Task description
Without omitting anything, copy the data exactly.

Data for processing
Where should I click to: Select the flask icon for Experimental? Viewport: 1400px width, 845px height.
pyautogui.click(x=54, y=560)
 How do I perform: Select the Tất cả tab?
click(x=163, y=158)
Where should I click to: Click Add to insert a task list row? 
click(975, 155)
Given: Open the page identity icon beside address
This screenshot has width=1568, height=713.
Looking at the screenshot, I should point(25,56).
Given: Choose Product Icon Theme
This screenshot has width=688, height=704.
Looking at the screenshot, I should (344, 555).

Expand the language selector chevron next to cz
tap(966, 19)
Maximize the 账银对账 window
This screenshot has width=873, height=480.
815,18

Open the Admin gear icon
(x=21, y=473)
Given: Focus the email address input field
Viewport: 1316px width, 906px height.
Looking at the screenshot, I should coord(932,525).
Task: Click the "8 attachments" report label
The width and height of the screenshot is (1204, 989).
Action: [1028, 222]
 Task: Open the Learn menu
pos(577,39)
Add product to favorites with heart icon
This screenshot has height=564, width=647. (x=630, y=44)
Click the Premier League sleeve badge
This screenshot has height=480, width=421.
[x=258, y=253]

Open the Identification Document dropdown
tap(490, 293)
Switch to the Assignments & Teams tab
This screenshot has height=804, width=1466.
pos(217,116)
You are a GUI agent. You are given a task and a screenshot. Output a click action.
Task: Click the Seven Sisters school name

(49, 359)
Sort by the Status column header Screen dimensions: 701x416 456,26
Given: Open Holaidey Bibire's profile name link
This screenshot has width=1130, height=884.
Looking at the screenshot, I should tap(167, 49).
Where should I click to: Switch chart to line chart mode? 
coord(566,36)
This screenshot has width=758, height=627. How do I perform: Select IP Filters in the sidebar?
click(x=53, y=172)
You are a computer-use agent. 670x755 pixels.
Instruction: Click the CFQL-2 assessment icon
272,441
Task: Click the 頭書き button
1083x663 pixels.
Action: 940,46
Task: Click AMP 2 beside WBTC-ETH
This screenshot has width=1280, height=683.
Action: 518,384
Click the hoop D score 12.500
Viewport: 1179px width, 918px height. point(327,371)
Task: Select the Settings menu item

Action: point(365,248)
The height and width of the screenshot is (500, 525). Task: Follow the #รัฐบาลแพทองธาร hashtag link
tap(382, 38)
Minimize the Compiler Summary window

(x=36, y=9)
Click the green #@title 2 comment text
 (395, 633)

Exercise output
Where should I click to: Select the flask icon for Experimental? Viewport: 1400px width, 845px height.
pyautogui.click(x=54, y=560)
 How do I perform: Select the Tất cả tab?
click(x=163, y=158)
Where should I click to: Click Add to insert a task list row? 
click(975, 155)
Given: Open the page identity icon beside address
This screenshot has width=1568, height=713.
Looking at the screenshot, I should point(25,56).
Given: Choose Product Icon Theme
This screenshot has width=688, height=704.
Looking at the screenshot, I should (344, 555).

Expand the language selector chevron next to cz
tap(966, 19)
Maximize the 账银对账 window
This screenshot has width=873, height=480.
815,18

Open the Admin gear icon
(x=21, y=473)
Given: Focus the email address input field
Viewport: 1316px width, 906px height.
Looking at the screenshot, I should coord(932,525).
Task: Click the "8 attachments" report label
The width and height of the screenshot is (1204, 989).
Action: [1028, 222]
 Task: Open the Learn menu
pos(577,39)
Add product to favorites with heart icon
This screenshot has height=564, width=647. (x=630, y=44)
Click the Premier League sleeve badge
This screenshot has height=480, width=421.
[x=258, y=253]

Open the Identification Document dropdown
tap(490, 293)
Switch to the Assignments & Teams tab
This screenshot has height=804, width=1466.
pos(217,116)
You are a GUI agent. You are given a task and a screenshot. Output a click action.
Task: Click the Seven Sisters school name

(49, 359)
Sort by the Status column header Screen dimensions: 701x416 456,26
Given: Open Holaidey Bibire's profile name link
This screenshot has width=1130, height=884.
Looking at the screenshot, I should tap(167, 49).
Where should I click to: Switch chart to line chart mode? 
coord(566,36)
This screenshot has width=758, height=627. How do I perform: Select IP Filters in the sidebar?
click(x=53, y=172)
You are a computer-use agent. 670x755 pixels.
Instruction: Click the CFQL-2 assessment icon
272,441
Task: Click the 頭書き button
1083x663 pixels.
Action: 940,46
Task: Click AMP 2 beside WBTC-ETH
This screenshot has width=1280, height=683.
Action: 518,384
Click the hoop D score 12.500
Viewport: 1179px width, 918px height. point(327,371)
Task: Select the Settings menu item

Action: point(365,248)
The height and width of the screenshot is (500, 525). Task: Follow the #รัฐบาลแพทองธาร hashtag link
tap(382, 38)
Minimize the Compiler Summary window

(x=36, y=9)
Click the green #@title 2 comment text
 (395, 633)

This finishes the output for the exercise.